■ Actions to take
[A] In the blog post about the gym, what is the monthly price of the ladies-only gym's anniversary special?
[B] Extend the blog post about the gym, continuing from its final sentence.

■ Text extract

--- Start ---

Wednesday, March 31, 2010

The gym

You may have heard me say how much I hate gyms. I really do hate them.

I used to work out all the time in high school - weights, cardio and step classes. Steve and I worked out a lot when we were first married too. But I hate gyms - everyone sizing everyone else up, sweat, stinky perverted men, the competitiveness, being inside instead of out, etc. Its suffocating.

But this is a new season! I checked out a ladies-only gym nearby with a friend and decided to join. They had a great anniversary special thats super cheap ($31/mo) and since there are no perverted or sweaty men there I was sold. They also have a way better class special than 24hr fitness which is what I wanted.

So I love going to classes and I usually go in the morning. It feels GREAT to move my body and push myself - its been way too long. Although standing next to a crib and "shhhhhing" for an eternity or cleaning up food off the floor for the 100th time has its challenges, I was longing to really move my body and get my heart rate up. During the day there is an interesting bunch. Often I am one of the youngest in the class and those old ladies can work it!

The Lord is showing me how very competitive and prideful I am. Even though its been a year since I did intense cardio I still push myself super hard. Im thinking the whole time, "I cant stop if these old ladies arent stopping!". If there is an extra arm thing to do, I do it. If you can add a hop, I do it .... for awhile.....

Today I pushed hard in an hour-long cardio class and got super dizzy and nearly passed out. And yes I had breakfast, Im just weak right now!!!! its horrible. Its funny looking back. I paused a little but kept pushing through.

--- End ---

■ Listing

--- Start ---

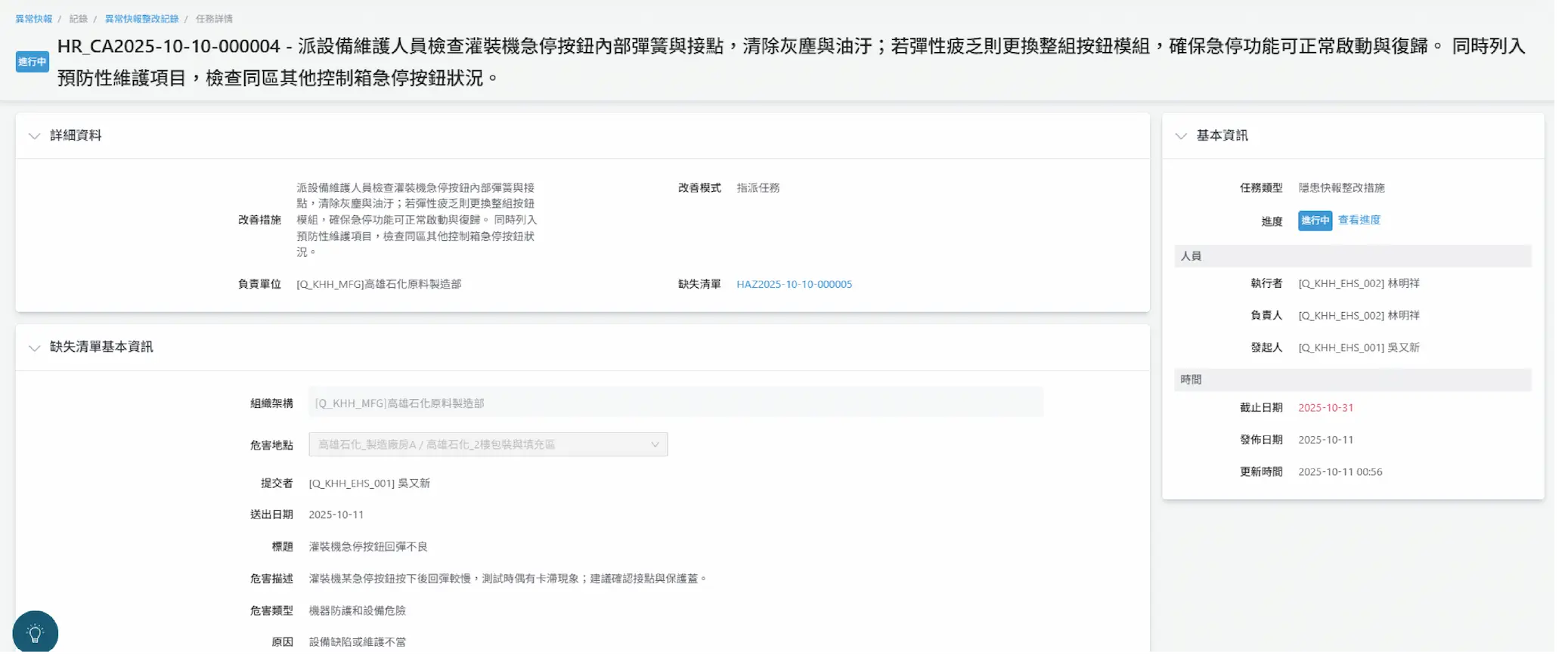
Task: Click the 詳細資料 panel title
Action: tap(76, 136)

--- End ---
--- Start ---

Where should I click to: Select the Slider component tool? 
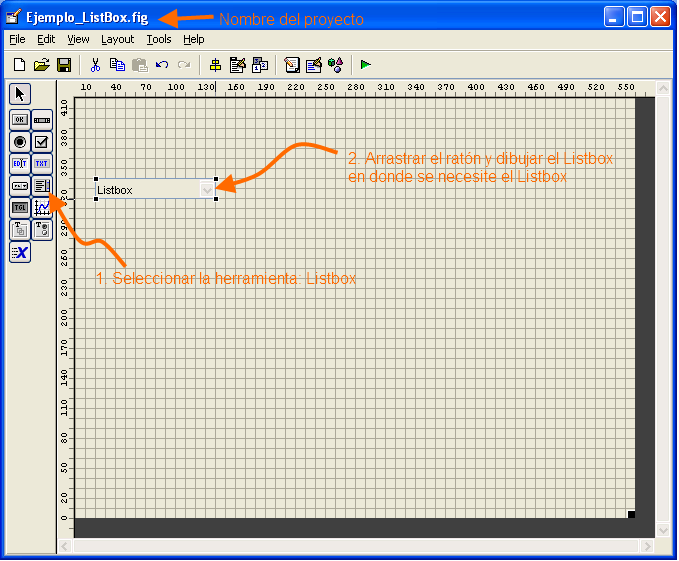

--- End ---
--- Start ---

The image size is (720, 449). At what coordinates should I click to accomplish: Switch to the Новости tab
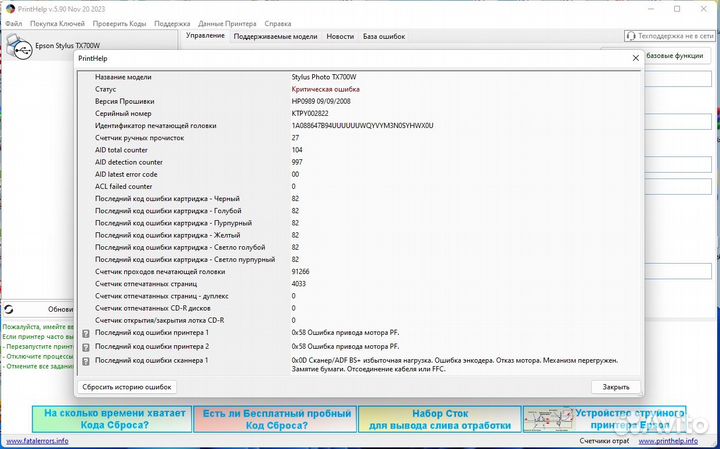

--- End ---

■ Answers provided
[A] $31 per month.

[B]
Ok. so the lady in front of me on Wednesdays is funny. She has NO rythym. She is always a step or two ahead. I would drive myself crazy if I was like that, I seriously dont think I could keep going always being off like that. But then again maybe she doesnt know?

There is a lady that is always behind me who must be in her 70s? She is super peppy and never seems tired. That annoying. But in her peppiness she is super friendly so Ill forgive her. Oh and then there is this tiny little thing. She's asian and man she is INTENSE. She does class after class in a row and is over the top the whole time. I think she's on crack. (fine, not really, but you know what I mean!)

So I'm enjoying the time out alone, the people watching, the working hard, all of it. Just another blessing in this season of life!

My mom's friend told her today that I'm pregnant with a boy. If that's true, hold me accountable to keep working out. When I feel like Ill throw up any second, all day long, I tend to stay home and eat saltines and drink ginger ale and feel sorry for myself :)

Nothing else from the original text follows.